Les critiques fusent de toutes parts. Du côté de l’opposition parlementaire, le PS parle « d’une imposture » en accusant la majorité de faire grimper le déficit de 77 millions en 2025 pour financer sa réforme fiscale. Chez Ecolo, le gouvernement a mené une attaque en règle contre les politiques environnementales et abandonne la cause sociale. Stéphane Hazée estime que le message du gouvernement ne tient pas la route : « Il justifie ses économies pour éviter un scénario à la grecque. Mais quel gouvernement sérieux, craignant un scénario à la grecque, commencerait son travail par une réduction fiscale de plus de 400 millions d’euros ou en déposant un projet de budget avec un déficit en hausse? Il y a une dimension populiste dans ce gouvernement ».

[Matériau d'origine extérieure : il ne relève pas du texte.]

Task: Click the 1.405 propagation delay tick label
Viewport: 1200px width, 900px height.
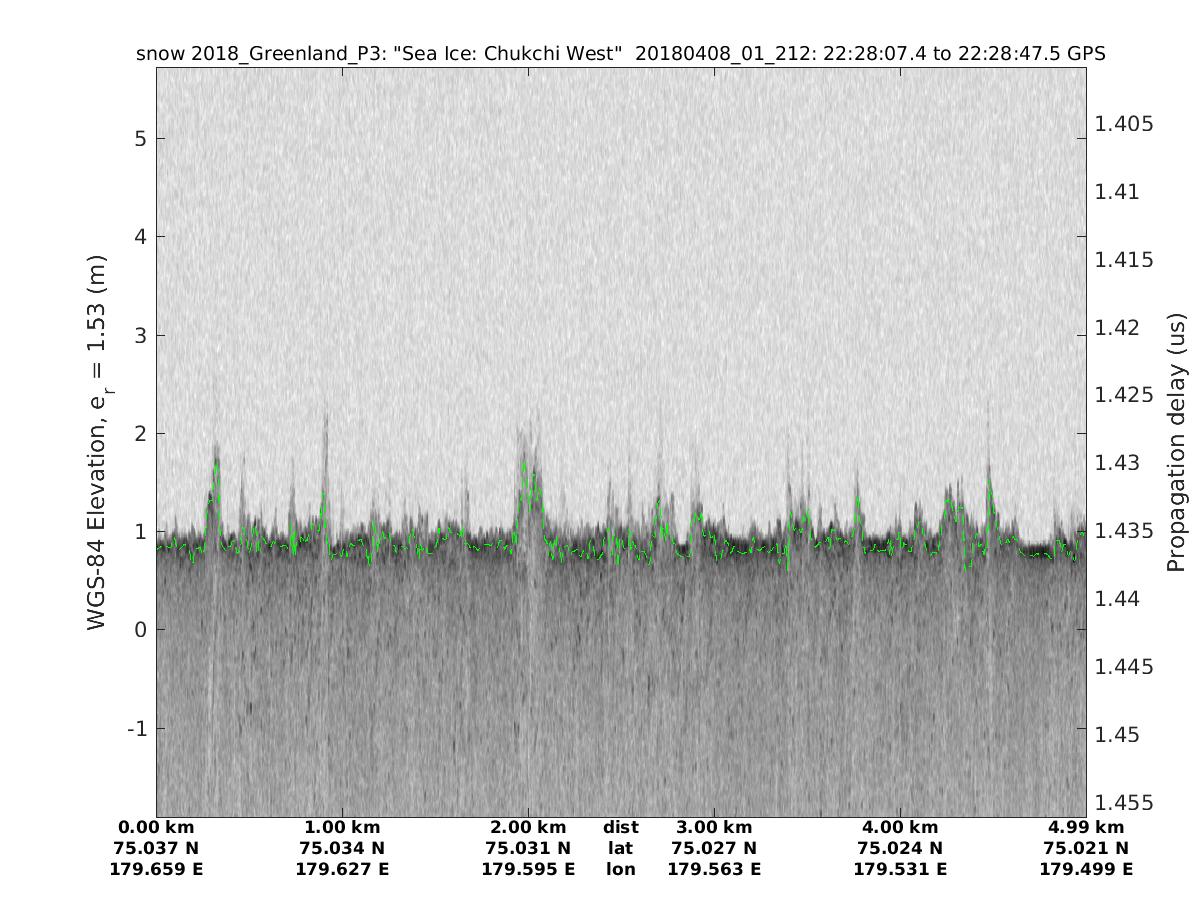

L’austérité risque de coûter 450 emplois aux CPAS selon la fédération des CPAS. Selon les projections réalisées par la fédération régionale, les pertes se ventileraient sur différents postes, en raison de subsides rabotés ou arrivant à échéance. Le plus important est le subside lié au covid qui conduirait à la disparition de 218,77 équivalents temps plein (ETP), principalement occupés par des assistants sociaux travaillant en contact direct avec la population. Des postes d’éducateurs de rue pourraient également disparaître avec l’extinction programmée des aides pour les « Territoires » zéro sans-abri et zéro chômeur de longue durée. Au niveau de l’aide alimentaire, 20 ETP passeraient à la trappe, tandis que 27 postes de tuteurs énergie-eau disparaîtraient, alors que la précarité énergétique reste criante. Du côté des « capteurs d’emploi », 32 autres emplois à temps plein seraient menacés et 16 autres au sein des espaces communautaires. Enfin la non-indexation des aides à la promotion de l’emploi (APE) pourrait entraîner la perte de 120 emplois. « C’est l’inquiétude et l’incompréhension. Il est reconnu depuis trois ans, par différents acteurs, que les CPAS sont saturés de travail et qu’ils ne parviennent plus à assumer leurs missions dans de bonnes conditions », souligne Luc Vandormael, le président de la Fédération des CPAS.